Motywacją i płacą urzędnicy się bogacą
Osoby, które pracują dla Skarbu Państwa, oprócz pozytywnej motywacji pracy, powinny mieć pozytywną motywację finansową - twierdził wiceminister skarbu Paweł Szałamacha w trakcie debaty nad projektem nowelizacji tzw. ustawy kominowej.
Nowelizacja zakłada zwiększenie zarobków menadżerów w spółkach, gdzie większościowym udziałowcem jest Skarb Państwa lub samorządy, do ośmiokrotności średniego wynagrodzenia - w firmach zatrudniających co najmniej 100 osób i rocznych przychodach przekraczających 20 mln euro - lub do dziesięciokrotności średniego wynagrodzenia w firmach zatrudniających co najmniej 500 osób i z przychodami powyżej 100 mln euro.
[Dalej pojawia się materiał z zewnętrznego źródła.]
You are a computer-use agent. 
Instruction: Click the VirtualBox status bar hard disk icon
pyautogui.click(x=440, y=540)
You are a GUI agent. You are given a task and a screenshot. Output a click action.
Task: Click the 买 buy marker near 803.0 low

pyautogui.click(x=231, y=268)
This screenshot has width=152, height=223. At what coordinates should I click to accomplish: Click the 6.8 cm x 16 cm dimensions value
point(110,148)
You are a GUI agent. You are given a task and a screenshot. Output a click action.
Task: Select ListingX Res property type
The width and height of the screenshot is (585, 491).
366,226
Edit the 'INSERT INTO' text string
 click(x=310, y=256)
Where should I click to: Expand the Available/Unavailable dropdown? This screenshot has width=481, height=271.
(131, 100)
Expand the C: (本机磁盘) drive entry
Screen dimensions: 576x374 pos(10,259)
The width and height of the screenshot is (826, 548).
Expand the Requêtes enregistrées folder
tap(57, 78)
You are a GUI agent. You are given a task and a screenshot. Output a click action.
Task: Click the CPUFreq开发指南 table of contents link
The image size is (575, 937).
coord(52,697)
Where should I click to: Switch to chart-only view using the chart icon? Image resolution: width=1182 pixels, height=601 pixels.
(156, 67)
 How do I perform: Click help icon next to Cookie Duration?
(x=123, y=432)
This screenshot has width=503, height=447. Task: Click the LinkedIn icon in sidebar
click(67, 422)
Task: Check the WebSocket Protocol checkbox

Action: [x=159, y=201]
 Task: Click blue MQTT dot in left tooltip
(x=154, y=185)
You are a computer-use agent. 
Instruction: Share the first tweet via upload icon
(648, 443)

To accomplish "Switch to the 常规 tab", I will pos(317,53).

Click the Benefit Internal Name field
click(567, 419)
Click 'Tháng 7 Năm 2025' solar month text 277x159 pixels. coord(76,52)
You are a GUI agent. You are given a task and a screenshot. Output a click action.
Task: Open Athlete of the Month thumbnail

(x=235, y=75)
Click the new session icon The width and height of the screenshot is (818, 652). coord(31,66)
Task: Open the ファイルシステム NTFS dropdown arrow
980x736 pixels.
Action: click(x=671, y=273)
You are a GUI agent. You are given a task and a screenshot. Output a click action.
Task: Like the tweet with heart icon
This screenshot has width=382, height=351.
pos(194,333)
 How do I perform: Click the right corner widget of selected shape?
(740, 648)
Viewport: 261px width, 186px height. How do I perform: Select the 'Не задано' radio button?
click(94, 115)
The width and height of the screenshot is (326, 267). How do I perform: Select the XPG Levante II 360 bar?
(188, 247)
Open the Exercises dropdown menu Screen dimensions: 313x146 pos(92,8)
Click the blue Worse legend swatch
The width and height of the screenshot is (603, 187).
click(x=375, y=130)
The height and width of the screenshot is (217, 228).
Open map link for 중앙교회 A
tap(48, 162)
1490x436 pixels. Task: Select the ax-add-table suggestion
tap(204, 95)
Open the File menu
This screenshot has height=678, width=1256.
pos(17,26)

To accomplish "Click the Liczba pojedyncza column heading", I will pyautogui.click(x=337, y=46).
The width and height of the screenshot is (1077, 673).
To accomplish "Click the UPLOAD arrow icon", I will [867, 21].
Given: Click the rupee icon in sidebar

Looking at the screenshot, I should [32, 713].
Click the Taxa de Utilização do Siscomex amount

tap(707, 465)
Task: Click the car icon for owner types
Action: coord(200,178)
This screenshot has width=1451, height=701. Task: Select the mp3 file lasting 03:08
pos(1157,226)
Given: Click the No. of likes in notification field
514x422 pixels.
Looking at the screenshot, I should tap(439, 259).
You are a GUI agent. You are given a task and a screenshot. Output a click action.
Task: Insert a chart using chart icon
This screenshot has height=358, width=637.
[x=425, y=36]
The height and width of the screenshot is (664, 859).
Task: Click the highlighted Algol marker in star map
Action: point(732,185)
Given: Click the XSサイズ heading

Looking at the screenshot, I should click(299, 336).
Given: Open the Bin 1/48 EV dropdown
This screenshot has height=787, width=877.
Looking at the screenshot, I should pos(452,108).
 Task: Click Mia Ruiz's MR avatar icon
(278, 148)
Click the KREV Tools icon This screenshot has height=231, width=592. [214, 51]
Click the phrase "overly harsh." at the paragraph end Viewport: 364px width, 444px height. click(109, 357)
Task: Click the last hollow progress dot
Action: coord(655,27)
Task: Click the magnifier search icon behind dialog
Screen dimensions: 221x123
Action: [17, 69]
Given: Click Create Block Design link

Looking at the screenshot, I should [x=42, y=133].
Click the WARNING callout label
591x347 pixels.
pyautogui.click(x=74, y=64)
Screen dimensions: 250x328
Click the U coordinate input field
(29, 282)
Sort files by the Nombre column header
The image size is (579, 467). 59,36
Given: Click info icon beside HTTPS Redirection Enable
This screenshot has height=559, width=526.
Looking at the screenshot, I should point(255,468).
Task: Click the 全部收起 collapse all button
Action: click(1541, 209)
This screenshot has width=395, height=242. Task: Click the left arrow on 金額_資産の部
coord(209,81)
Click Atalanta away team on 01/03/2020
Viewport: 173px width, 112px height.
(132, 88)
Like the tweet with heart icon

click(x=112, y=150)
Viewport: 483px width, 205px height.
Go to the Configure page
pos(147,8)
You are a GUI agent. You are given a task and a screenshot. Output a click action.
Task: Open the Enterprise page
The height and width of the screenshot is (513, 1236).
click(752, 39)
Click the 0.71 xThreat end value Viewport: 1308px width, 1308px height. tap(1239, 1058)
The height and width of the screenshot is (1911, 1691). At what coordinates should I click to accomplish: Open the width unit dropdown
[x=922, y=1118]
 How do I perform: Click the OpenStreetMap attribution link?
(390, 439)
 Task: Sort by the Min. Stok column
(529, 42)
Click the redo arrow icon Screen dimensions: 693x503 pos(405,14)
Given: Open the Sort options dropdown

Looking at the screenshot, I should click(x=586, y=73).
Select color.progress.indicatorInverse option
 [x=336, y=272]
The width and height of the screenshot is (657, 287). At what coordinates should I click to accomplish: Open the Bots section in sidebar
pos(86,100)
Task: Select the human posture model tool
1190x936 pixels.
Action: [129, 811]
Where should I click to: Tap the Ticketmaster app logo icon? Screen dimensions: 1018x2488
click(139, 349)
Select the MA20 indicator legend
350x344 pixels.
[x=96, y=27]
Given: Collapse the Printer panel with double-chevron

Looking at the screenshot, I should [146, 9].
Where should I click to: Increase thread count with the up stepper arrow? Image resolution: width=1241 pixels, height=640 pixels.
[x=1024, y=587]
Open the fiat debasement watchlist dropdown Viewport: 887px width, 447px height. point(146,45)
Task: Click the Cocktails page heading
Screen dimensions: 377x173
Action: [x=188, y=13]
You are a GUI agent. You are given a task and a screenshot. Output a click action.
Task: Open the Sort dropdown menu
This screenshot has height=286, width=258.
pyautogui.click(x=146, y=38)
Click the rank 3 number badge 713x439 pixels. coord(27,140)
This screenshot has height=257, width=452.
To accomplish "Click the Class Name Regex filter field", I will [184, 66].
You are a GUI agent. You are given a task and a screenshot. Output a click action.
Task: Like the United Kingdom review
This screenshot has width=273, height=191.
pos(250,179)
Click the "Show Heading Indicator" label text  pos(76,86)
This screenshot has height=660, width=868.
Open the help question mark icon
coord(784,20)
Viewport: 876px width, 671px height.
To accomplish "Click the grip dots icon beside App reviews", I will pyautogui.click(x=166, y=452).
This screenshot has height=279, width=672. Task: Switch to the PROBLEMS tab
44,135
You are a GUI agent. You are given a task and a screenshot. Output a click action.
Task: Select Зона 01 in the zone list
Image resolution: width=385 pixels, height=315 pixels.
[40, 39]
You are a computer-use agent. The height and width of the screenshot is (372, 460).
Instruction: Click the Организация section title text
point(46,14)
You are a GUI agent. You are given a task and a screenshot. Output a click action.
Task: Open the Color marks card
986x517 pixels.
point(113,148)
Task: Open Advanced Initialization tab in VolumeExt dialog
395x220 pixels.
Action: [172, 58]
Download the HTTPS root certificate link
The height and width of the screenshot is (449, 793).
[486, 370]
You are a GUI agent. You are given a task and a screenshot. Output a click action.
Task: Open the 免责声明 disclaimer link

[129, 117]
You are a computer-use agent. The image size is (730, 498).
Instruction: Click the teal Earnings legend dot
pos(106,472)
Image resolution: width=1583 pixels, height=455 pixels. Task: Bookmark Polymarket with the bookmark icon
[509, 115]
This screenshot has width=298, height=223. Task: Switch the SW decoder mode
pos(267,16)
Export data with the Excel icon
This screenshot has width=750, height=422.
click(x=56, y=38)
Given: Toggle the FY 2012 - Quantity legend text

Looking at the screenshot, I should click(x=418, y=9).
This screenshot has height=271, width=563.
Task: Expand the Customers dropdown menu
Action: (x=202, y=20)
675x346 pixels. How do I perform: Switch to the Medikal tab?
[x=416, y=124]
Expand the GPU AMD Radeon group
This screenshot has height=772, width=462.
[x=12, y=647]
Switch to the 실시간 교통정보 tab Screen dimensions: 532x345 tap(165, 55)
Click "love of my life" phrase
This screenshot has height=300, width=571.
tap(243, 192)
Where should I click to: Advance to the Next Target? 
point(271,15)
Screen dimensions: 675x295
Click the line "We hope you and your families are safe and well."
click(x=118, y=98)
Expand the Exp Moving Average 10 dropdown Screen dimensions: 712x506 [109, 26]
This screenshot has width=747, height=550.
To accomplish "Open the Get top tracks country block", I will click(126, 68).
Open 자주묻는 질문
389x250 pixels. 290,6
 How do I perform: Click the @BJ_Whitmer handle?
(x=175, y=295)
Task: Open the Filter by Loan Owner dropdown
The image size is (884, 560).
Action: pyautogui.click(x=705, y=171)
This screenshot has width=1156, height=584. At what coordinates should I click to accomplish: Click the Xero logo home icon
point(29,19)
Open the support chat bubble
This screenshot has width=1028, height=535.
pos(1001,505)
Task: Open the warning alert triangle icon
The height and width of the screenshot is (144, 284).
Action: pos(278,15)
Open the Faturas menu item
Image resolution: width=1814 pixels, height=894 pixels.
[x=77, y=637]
Rząd tłumaczy, że zwiększenie możliwości osiągania wynagrodzeń wyższych niż obecnie dopuszczalna sześciokrotność średniego wynagrodzenia pozwoli zatrudnić w firmach z udziałem SP dobrych menadżerów. SP ma trudności z oferowaniem warunków porównywalnych do rynkowych.
Na początku maja projekt nowelizacji odrzucili posłowie sejmowej komisji skarbu. We wtorek o odrzucenie projektu przez Sejm wnioskowała sprawozdawczyni komisji Ewa Malik z PiS.
Tak jak PO, również SLD jest przeciwne podwyższeniu zarobków menadżerów państwowych spółek, bo - jak mówił jego przedstawiciel Krystian Łuczak - zapisy projektu mogą doprowadzić do "ręcznego sterowania" ich wynagrodzeniami.
Zdaniem Samoobrony, nad projektem trzeba jeszcze popracować, bo - jak podkreślił poseł Czesław Litwin - z jednej strony płaca prezesa "giełdowego giganta" banku PKO BP wynosi tyle co wynagrodzenie średniej kadry kierowniczej w banku komercyjnym, ale z drugiej strony, w sytuacji, gdy przez Polskę przetacza się strajk lekarzy, forsowanie ustawy, która "daje wzrost wynagrodzeń o 50 czy nawet 150 proc. jest nie na miejscu".
PSL zapowiedział głosowanie przeciwko nowelizacji ustawy, bo - zdaniem posła Jana Burego - państwa nie stać na podwyżki dla menedżerów - "niestety kiepskich menedżerów, bo menedżerów z PiS, z konkursu, ale ustawianego".